According to the Daily Mail, districts “ask applicants how they would incorporate race and gender into their daily lessons and about what they have done to combat racism in their personal and professional lives.” 

And of course, they have artificial intelligence to help them eliminate potential enemies of the revolution. “Some of the teacher's answers are filtered through Nimble, a teaching-hiring software company,” the Mail said. (Wokeness is definitely a growth industry.)

“Nimble founder and CEO Lauren Dachille told Ed Week that the demand for cultural competency reviews have shot up following the death of George Floyd and the Black Lives Matter movement last year.” Saint George – the victim who launched a thousand grifts. 
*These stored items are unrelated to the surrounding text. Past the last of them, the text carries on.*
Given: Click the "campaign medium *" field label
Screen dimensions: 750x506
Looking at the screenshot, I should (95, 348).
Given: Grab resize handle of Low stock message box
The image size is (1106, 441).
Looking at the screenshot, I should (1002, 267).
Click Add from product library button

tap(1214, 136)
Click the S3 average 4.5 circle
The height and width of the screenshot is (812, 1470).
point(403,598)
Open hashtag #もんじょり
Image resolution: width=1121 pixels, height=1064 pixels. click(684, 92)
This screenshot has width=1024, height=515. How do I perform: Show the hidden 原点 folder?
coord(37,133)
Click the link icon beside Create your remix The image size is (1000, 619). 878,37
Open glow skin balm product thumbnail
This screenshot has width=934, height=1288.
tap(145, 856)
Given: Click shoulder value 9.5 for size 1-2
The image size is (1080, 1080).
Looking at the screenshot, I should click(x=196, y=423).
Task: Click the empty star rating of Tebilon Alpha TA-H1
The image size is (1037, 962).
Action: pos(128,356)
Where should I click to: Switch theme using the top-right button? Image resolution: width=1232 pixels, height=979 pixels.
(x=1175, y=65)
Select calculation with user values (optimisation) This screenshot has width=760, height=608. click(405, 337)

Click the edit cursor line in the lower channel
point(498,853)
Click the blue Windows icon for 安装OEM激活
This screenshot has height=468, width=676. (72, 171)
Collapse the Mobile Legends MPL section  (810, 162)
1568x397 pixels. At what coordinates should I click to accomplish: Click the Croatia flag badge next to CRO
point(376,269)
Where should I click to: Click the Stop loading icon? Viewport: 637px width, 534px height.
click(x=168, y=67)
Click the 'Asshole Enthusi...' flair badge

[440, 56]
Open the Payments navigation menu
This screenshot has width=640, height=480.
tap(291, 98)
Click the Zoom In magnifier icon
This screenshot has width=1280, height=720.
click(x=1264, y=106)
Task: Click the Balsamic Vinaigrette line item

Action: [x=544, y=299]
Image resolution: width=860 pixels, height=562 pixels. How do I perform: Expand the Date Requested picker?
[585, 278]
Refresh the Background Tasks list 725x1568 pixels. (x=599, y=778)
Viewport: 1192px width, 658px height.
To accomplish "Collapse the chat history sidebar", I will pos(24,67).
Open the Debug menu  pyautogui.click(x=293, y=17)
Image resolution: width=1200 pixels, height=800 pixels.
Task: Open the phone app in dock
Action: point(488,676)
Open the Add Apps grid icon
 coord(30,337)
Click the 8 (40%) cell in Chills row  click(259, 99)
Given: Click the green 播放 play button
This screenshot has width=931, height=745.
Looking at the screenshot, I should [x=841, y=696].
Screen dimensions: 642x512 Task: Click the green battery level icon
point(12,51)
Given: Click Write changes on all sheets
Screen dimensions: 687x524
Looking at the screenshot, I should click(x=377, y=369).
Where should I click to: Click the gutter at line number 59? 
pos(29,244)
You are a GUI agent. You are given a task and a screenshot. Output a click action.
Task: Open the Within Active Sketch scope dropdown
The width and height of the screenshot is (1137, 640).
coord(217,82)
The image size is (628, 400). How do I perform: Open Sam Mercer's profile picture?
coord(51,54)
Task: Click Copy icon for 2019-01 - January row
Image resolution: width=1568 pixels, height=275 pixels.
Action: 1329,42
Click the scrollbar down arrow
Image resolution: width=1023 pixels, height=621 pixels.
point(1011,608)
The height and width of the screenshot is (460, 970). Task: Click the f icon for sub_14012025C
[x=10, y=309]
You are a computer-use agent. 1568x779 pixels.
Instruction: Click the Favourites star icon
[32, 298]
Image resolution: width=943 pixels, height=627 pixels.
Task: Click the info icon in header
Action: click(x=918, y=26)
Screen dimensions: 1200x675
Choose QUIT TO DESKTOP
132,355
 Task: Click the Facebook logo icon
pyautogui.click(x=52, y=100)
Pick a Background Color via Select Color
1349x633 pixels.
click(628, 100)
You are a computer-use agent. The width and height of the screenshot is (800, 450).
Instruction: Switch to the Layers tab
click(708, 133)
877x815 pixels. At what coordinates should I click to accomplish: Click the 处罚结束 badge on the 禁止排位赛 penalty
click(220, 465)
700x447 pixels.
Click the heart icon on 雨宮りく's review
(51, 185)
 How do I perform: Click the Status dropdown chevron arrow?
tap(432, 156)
“Now that we've become a little more aware of the concept of anti-racism and maybe a little more woke as a culture, I do think that districts have started to emphasize these questions a little bit more,” Dachille said. “They might be more common, they might be more explicit.”

And they might be more disturbing. Montgomery County, Maryland Public School District wants to know how applicants “would incorporate race, gender and cultural diversities of students into their daily instruction plan.”

Hmm. “A is for asinine. B is for baloney …” 

The Indianapolis school district’s director of talent acquisition, Alex Moseman, put a happy face on his ideological interrogations: 

“Sometimes, candidates will talk about equity and justice but not talk about race. Sometimes, they're not comfortable yet having a specific conversation about race in the classroom. Moseman said. “That's fine — that's where [they] can grow as an employee.”

And that's before the teachers' union gets a hold of them.

You, dear reader, may be asking “But can they freakin’ teach?” If so, you are an irredeemable racist, and exactly the sort of person they don’t want in public schools.